Before I continue, why not check it out right now?

He begins his talk by shifting away from thinking of education as a series of hurdles. Instead, Green views an individual’s education as a mapmaking process. As learners, the information and skills we choose to discover and invest in shape our particular knowledge “maps.” He believes, “While maps don’t show you where you will go in your life, they show you where you might go. You rarely go to a place not on your map.” As an example, learning about the causes of the American Revolution, analyzing poetry, or working through calculus may not have lead to my future profession but they have given me starting points and resources to better understand my world. Essentially, these endeavors have given me opportunity. I think this is an awesome idea to run with as teachers. Instead of visualizing students as brains to be filled with a set information sequence, we should inspire students to pursue knowledge that adds to their own maps in a meaningful way. As we know, making curriculum relevant is key in creating successful lesson plans. A phrase that also comes to mind is, “individualized learning.” Learners should be wistfully pursuing the information that helps them in defining and making sense of their own experiences. Turning students into lifelong learners is the end goal, at least for me.

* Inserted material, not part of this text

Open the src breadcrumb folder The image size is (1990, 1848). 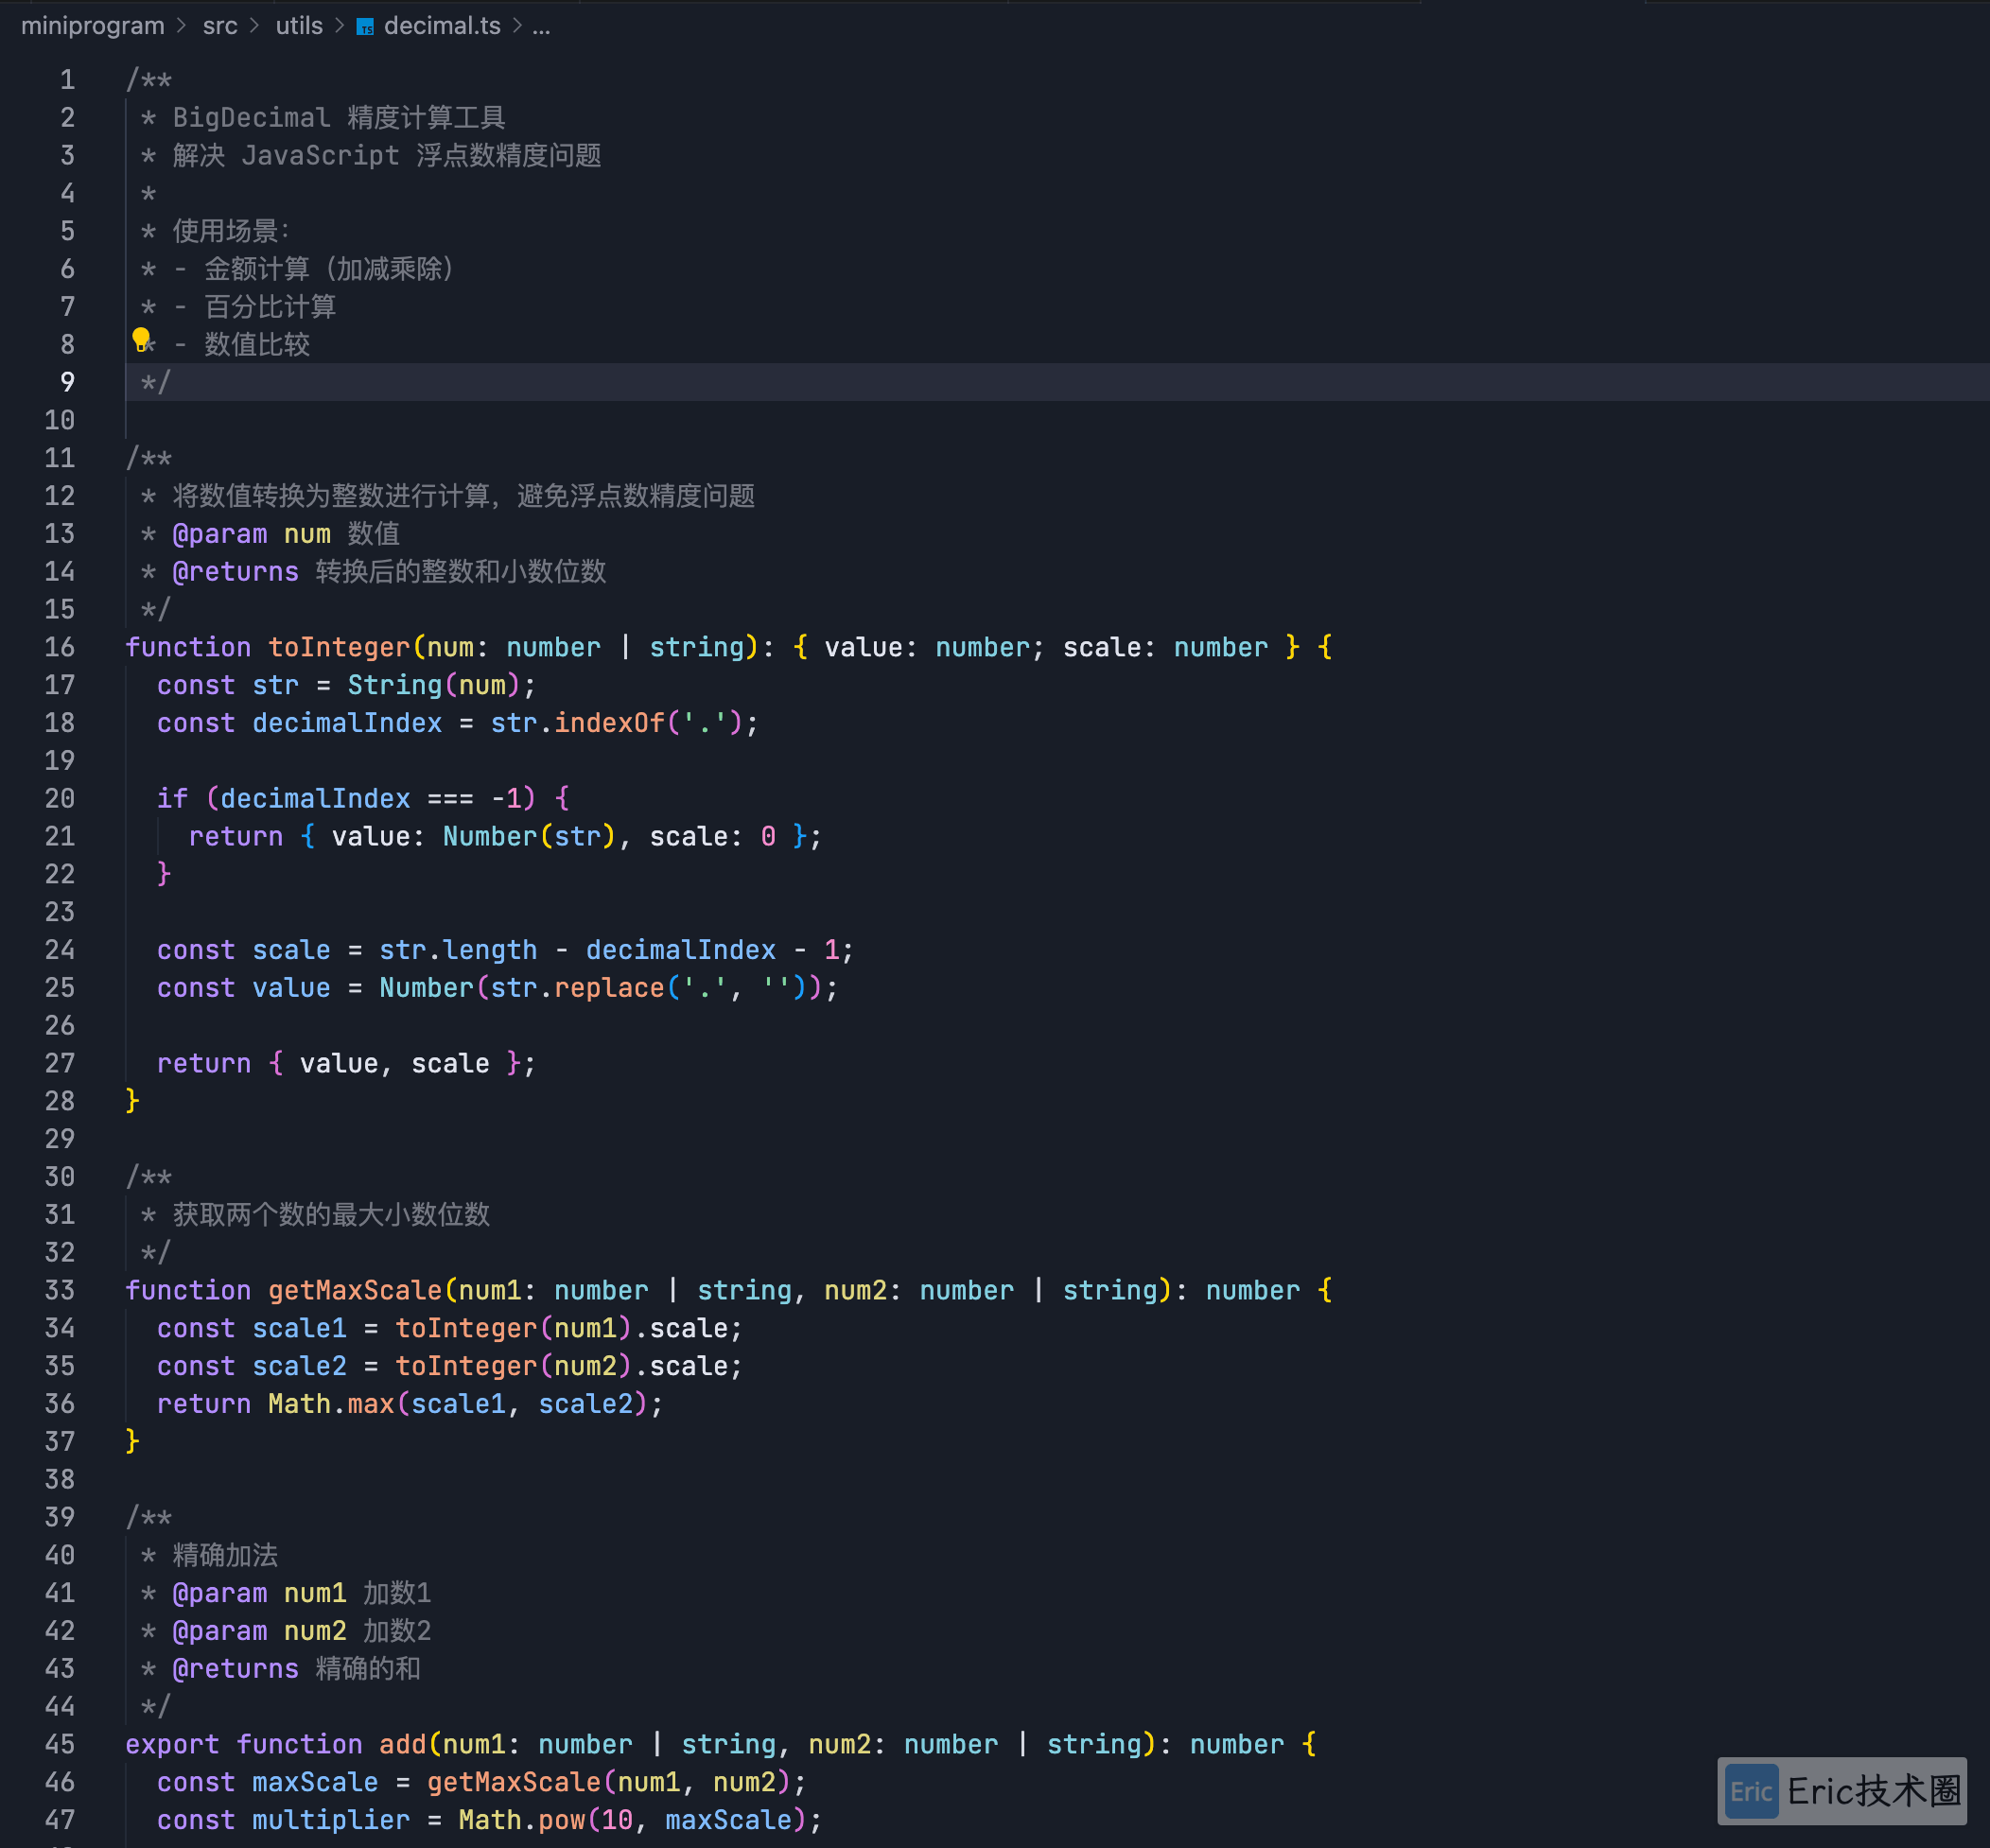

One of the Youtube communities Green introduces is his own. The channel, CrashCourse, which was developed alongside his brother, Hank, creates engaging and informative videos on a range of topics. The Green brothers collaborate with experts in fields such as economics, history, and science to bring the material to life. CrashCourse has already become a major hit for educators and students. High school students, in particular, utilize the videos as supplemental study tools for their classes. (Personally, I have found his videos in biology and history to be particularly helpful in studying for the CSET). Green compares the Youtube page setup to a traditional classroom. He notes that there is the instructor (the video) and the students (those engaging in comments below). Not only is the content made relevant and interesting, learners engage each other in the comments section and work to ask and answer questions. This process allows students to strengthen critical thinking, make connections, and develop digital citizenship.


 

The ideas brought forth about learning online and educational “mapmaking,” fall into several of the ISTE National Educational Technology Standards. Two, in particular, stand out:

I. Facilitate and Inspire Student Learning and Creativity

  • Utilizing online learning communities, particularly Youtube Channels, brings new life to dusty material through video presentations that engage multiple learning styles
  • Sharing in online communities connects students to learners worldwide, inspiring them to communicate as global citizens
  • Offering alternative choices with numerous online learning communities allows for students to make decisions in their own education, exercising self-autonomy
  • Inspires students to develop their own videos and engage their own creativity

and,

III. Model Digital-Age Work and Learning

  • Bringing online learning communities into your classroom shows you know how to utilize digital resources effectively for student engagement
  • Introduces alternative routes to knowledge for your students
  • Inspires students to collaborate with peers using technology for greater understanding

In closing my question for everyone would be…how can online learning communities improve your own particular grade levels and subjects? Do you see Youtube as a viable means to access accurate and well presented information?